Selling music online
There’s this weird notion that the internet is a shopping mall — and so if you want to be successful in that environment, you have to open a shop. Every artist and every record label who has a website suddenly wants to go into business as a retailer. The thought would never occur to them in the “real” world - but give them a webpage and they want a cash register.
It’s strange because for most artists and independent music businesses that I come into contact with (even, it has to be said, some of the retailers), the majority of the money does not come from the sale of circular pieces of plastic. And yet, the presence of the internet seems to make them believe that they once did.
And it has always struck me as odd that a group of people who spend more time training for their career than most brain surgeons, and who spend every waking hour of their day creating value from thin air believe that the little slice of time they spend in a darkened room fashioning idealised versions of their songs and turning them into things for sale is the only way through which they can earn a living.
This idea also gets us into problems when people start sharing music for free.
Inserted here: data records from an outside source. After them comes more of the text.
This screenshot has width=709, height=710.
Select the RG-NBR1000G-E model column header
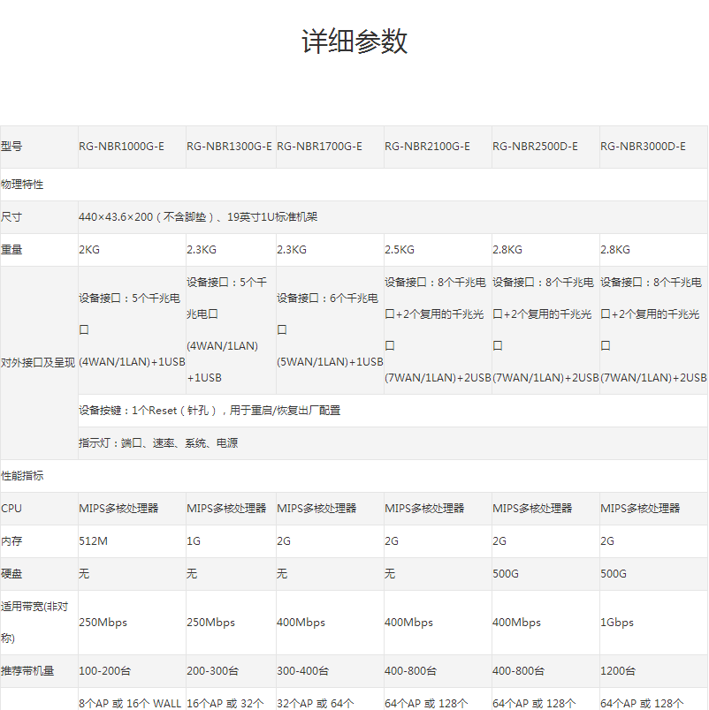click(x=121, y=147)
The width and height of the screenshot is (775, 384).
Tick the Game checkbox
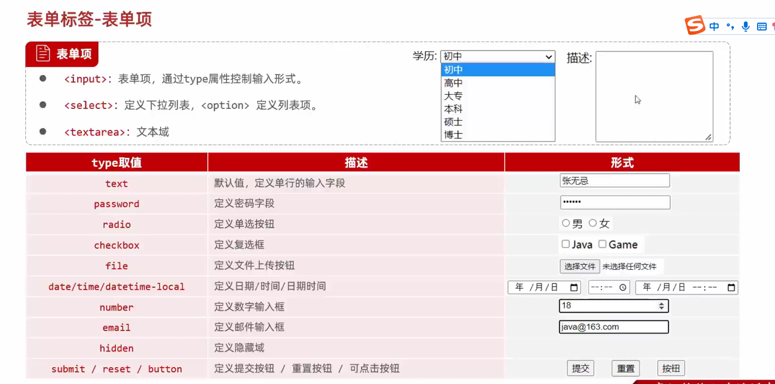click(x=602, y=244)
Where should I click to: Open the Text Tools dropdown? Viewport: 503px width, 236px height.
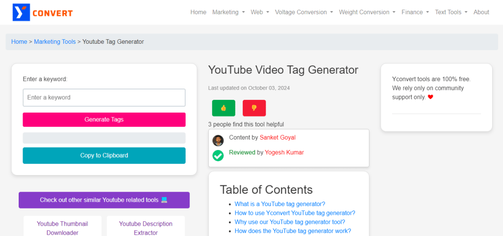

If making money from music online is about selling songs, then sharing must therefore be theft. Now, of course I’m aware that there ARE musicians and people in the music industries who make money solely from recordings. My point is that they are in the minority.
So the better question might be: How can the internet help me make money from my music?it depends“. The internet can offer opportunities for promotion, distribution, business and communication efficiencies - even for the composition and production of music. And the answer, of course, is “
The internet is not a shopping mall or a marketplace. It’s a technology that allows for human beings to communicate and for information to be processed and moved around in new and accelerated ways. You can sell music on it, of course - and there are services that will help you do that. I’ll list them when I answer that specific question.
But for now, I just want to plant the seed that there are ways to make money from music. You can use the internet to enhance and expand upon these ways of working. And then you can use the internet to develop new ways of making money from music along the way.
Here’s what I suggest: if you have recorded music you want to sell online, then have a look at a few services and start the process. Either go with a digital aggregator like The Orchard or CD Baby — or submit to some of the bigger online music retailers through a service like TuneCore. Perhaps you could use one of the e-commerce platforms available to sell your music directly from your website. I’ll talk you through that process and make some recommendations later on. But feel free to just get started without me.
But once you’ve done that, you’ll be able to get that ‘how do I sell music?’ question off your mind so you can focus on the more interesting question of ‘how do I make money from music online?’
Because the chances are high that those two questions have quite different answers.